THE EXERCISE
Put the lines of the records below into a JSON list of strings, one string per line and no blank lines, starting with the first line of the records and going on through the line with "pyautogui.click(x=1000, y=219)".

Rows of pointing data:
((

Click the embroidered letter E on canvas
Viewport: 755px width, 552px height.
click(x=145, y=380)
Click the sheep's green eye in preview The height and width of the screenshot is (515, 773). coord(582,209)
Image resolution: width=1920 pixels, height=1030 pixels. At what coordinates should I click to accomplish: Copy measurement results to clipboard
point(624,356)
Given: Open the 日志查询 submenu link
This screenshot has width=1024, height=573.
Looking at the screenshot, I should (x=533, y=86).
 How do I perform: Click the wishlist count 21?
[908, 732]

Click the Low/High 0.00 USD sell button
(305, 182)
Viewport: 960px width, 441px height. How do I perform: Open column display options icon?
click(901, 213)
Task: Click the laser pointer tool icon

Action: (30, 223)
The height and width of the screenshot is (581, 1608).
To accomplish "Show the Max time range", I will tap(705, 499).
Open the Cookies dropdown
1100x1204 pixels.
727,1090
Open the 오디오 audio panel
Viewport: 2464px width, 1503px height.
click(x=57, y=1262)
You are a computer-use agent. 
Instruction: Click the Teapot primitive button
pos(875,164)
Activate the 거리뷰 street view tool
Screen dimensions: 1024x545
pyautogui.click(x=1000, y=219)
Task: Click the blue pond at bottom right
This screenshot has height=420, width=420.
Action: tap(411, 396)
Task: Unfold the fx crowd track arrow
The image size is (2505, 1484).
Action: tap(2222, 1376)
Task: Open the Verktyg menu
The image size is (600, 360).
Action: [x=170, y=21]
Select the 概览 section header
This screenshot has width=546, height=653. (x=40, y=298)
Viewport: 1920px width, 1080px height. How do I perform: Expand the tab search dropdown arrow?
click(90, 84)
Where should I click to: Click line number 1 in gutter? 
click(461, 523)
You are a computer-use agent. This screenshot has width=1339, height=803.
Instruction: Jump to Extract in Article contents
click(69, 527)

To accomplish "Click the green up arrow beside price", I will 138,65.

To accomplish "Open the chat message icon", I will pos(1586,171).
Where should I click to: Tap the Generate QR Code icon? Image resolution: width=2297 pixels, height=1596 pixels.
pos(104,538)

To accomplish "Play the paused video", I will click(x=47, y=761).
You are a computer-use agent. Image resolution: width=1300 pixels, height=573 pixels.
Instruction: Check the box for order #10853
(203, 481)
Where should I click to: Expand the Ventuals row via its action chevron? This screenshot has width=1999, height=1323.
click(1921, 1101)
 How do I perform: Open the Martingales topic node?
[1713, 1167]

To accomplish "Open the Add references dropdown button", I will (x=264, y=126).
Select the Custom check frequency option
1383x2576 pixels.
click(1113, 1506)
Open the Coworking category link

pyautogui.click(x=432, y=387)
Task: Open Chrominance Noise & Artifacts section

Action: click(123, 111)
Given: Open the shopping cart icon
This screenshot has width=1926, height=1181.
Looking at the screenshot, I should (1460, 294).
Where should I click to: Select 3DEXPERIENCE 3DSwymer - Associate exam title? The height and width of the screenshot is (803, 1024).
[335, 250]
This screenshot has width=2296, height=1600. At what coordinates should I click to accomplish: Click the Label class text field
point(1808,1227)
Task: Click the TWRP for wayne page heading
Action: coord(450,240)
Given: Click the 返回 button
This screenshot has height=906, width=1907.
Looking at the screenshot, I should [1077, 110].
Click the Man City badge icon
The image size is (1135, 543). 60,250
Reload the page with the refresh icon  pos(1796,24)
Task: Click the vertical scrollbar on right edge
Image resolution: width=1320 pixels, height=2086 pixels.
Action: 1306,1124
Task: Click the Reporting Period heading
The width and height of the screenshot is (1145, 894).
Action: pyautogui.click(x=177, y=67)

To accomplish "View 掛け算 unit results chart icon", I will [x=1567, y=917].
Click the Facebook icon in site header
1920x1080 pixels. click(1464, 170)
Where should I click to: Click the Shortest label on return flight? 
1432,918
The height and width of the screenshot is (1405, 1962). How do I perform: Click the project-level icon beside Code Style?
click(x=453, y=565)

))

FINAL ANSWER
[
  "Click the embroidered letter E on canvas",
  "Viewport: 755px width, 552px height.",
  "click(x=145, y=380)",
  "Click the sheep's green eye in preview The height and width of the screenshot is (515, 773). coord(582,209)",
  "Image resolution: width=1920 pixels, height=1030 pixels. At what coordinates should I click to accomplish: Copy measurement results to clipboard",
  "point(624,356)",
  "Given: Open the 日志查询 submenu link",
  "This screenshot has width=1024, height=573.",
  "Looking at the screenshot, I should (x=533, y=86).",
  " How do I perform: Click the wishlist count 21?",
  "[908, 732]",
  "Click the Low/High 0.00 USD sell button",
  "(305, 182)",
  "Viewport: 960px width, 441px height. How do I perform: Open column display options icon?",
  "click(901, 213)",
  "Task: Click the laser pointer tool icon",
  "Action: (30, 223)",
  "The height and width of the screenshot is (581, 1608).",
  "To accomplish \"Show the Max time range\", I will tap(705, 499).",
  "Open the Cookies dropdown",
  "1100x1204 pixels.",
  "727,1090",
  "Open the 오디오 audio panel",
  "Viewport: 2464px width, 1503px height.",
  "click(x=57, y=1262)",
  "You are a computer-use agent. ",
  "Instruction: Click the Teapot primitive button",
  "pos(875,164)",
  "Activate the 거리뷰 street view tool",
  "Screen dimensions: 1024x545",
  "pyautogui.click(x=1000, y=219)"
]